Apple is in talks with PrismML to test technology that compresses large AI models for native operation on the iPhone [1].
This move represents a strategic shift toward on-device processing. By reducing reliance on cloud servers, Apple can lower operational costs while delivering faster response times and enhanced privacy for its users [1, 3].
PrismML is a Caltech spin-out backed by Khosla Ventures [1, 2]. The startup specializes in AI model compression, a process that allows massive neural networks to fit within the hardware constraints of a smartphone without losing critical functionality [3].
Apple intends to use this technology to privatize and accelerate Siri and other integrated AI functions [1, 2]. Currently, many complex AI tasks require data to be sent to remote servers for processing, which can introduce latency and create potential security vulnerabilities [3].

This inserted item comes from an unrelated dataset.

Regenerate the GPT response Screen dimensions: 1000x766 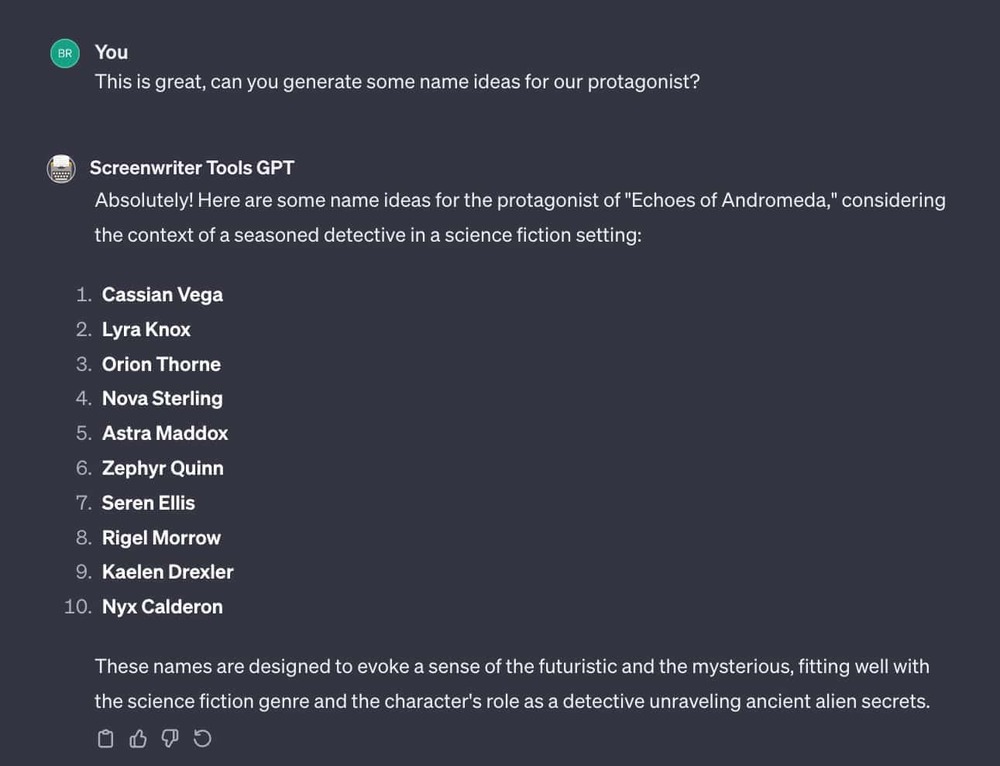(x=202, y=738)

If the partnership proceeds, Apple could deploy some of the largest AI models ever seen on a mobile device [3]. This would allow the iPhone to handle sophisticated generative tasks locally, meaning the device processes the information without an internet connection [2, 3].

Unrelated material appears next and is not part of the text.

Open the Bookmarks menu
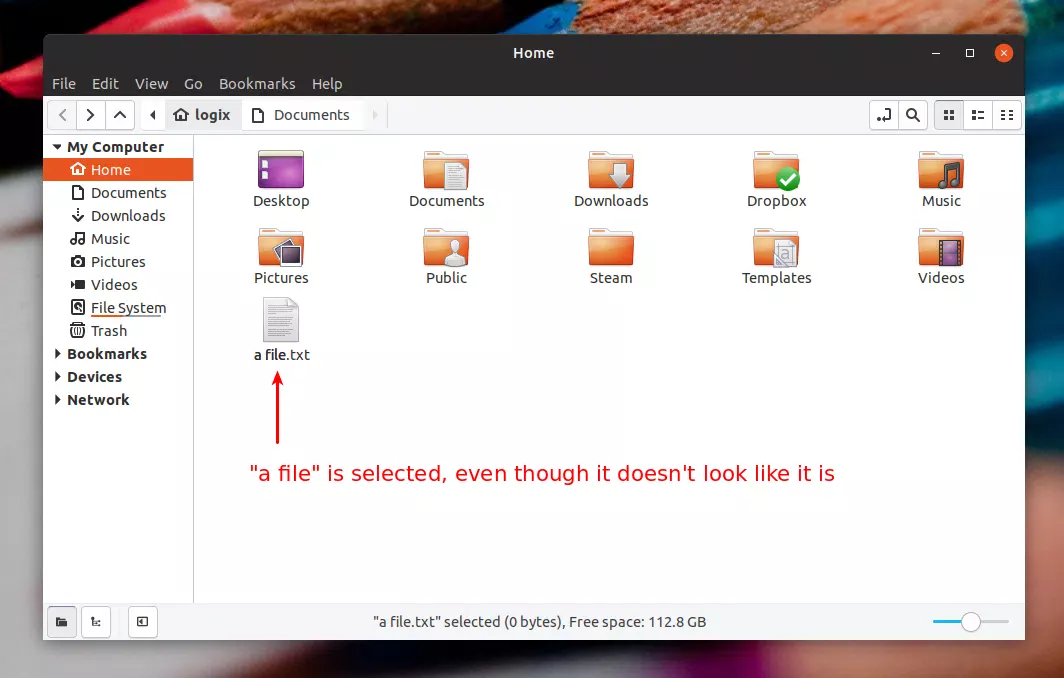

The discussions are taking place between Apple's headquarters in Cupertino, California, and PrismML's base in California [2, 4]. The integration of PrismML's compression techniques would allow Apple to maintain its focus on user privacy, a core pillar of the company's branding [1, 3].
“Apple is in talks with PrismML to test technology that compresses large AI models for native operation on the iPhone.”
This potential partnership signals a broader industry trend toward 'Edge AI,' where the intelligence resides on the hardware rather than in the cloud. By successfully shrinking large models, Apple could gain a competitive advantage in privacy and latency, effectively removing the cloud bottleneck that currently limits the real-time capabilities of mobile virtual assistants.